The Challenger Learning Center’s mock space missions are controlled and flown by means of a “space station” and “mission control.” This summer’s scenario is a “Voyage to Mars.”

For more information about free activities or to purchase tickets, call (269) 373-7990 or dial into the museum’s website at

Glowfriends, ‘Grail’ are Thursday-night attractions

The Kalamazoo Valley Museum’s Thursday slate of evening concerts and films for adult audiences in the Mary Jane Stryker Theater continues with the music of Glowfriends on June 22, the German film, “The Forest for the Trees” on June 29, and “Monty Python and the Holy Grail” on July 6.

Also slated for the summer are the free showings of back-to-back-to-back episodes of three PBS documentaries on Sundays.

All shows begin at 7:30 p.m. on that Thursday. Admission is $5; $3 for students with IDs.

Glowfriends was founded and fronted by a Kalamazoo brother-and-sister duo, Mark and April Morris. She does the vocals in their folk-rock style and he plays the guitar. Other members are Holly Klutts Morris on bass guitar, Jenn Hendrix on vibraphone, and percussionist J. W. Hendrix III.

While Glowfriends had performed in and around the Kalamazoo area for several years, the group was also booked into the International Pop Overthrow Festival in Liverpool, England.

Produced in Germany in 2004, “The Forest for the Tree” tells the story of a ninth-grade teacher who attempts to begin a new life in a new town. It won the Sundance Film Festival’s “Jury Prize.”

“Monty Python and the Holy Grail” stars the full stable of British performers in this classic 1974 comedy – Graham Chapman, John Cleese, Terry Gilliam, Eric Idle, Michael Palin, and Terry Jones.

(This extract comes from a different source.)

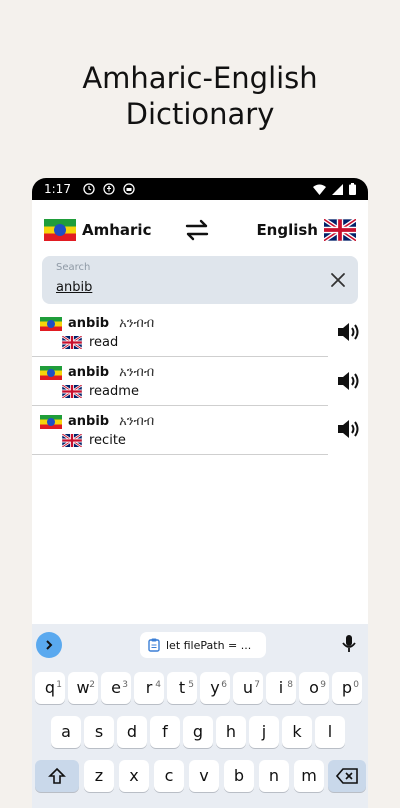 This screenshot has width=400, height=808. What do you see at coordinates (74, 268) in the screenshot?
I see `search-label: Search` at bounding box center [74, 268].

It’s a reworking of the legend of King Arthur and the search for the magical cup reportedly used at The Last Supper. The quest leaves Camelot in a shambles of laughter. This troupe of British TV comedians offer plenty of laughs, chuckles, sight gags, sick jokes and wit, all wrapped up in loony satire.

Here’s the rest of the “Thursdays at the Museum” line-up of concerts and films:

● The Shawn Bell Group, July 13.

● “Stormy Weather,” July 20.

● Kruziki Transatlantica Quintet, July 27.

● Folk artist Patricia Pettinga, Aug. 3.

● “Spare Parts,” a Slovenian film, Aug. 10.

● The Norwegian “Hawaii, Oslo,” Aug. 17.

Continuing through Aug. 6 are the Sunday showings of three award-winning documentaries. The stories of Da Vinci, Michelangelo, Rubens, Rembrandt, Van Gogh and others are told in “Great Artists” at 1:30 p.m. The 2:30 attraction are episodes of James Burke’s “Connections 2,” while the roots of western civilization are explored in “Ancient History” at 3:30 p.m.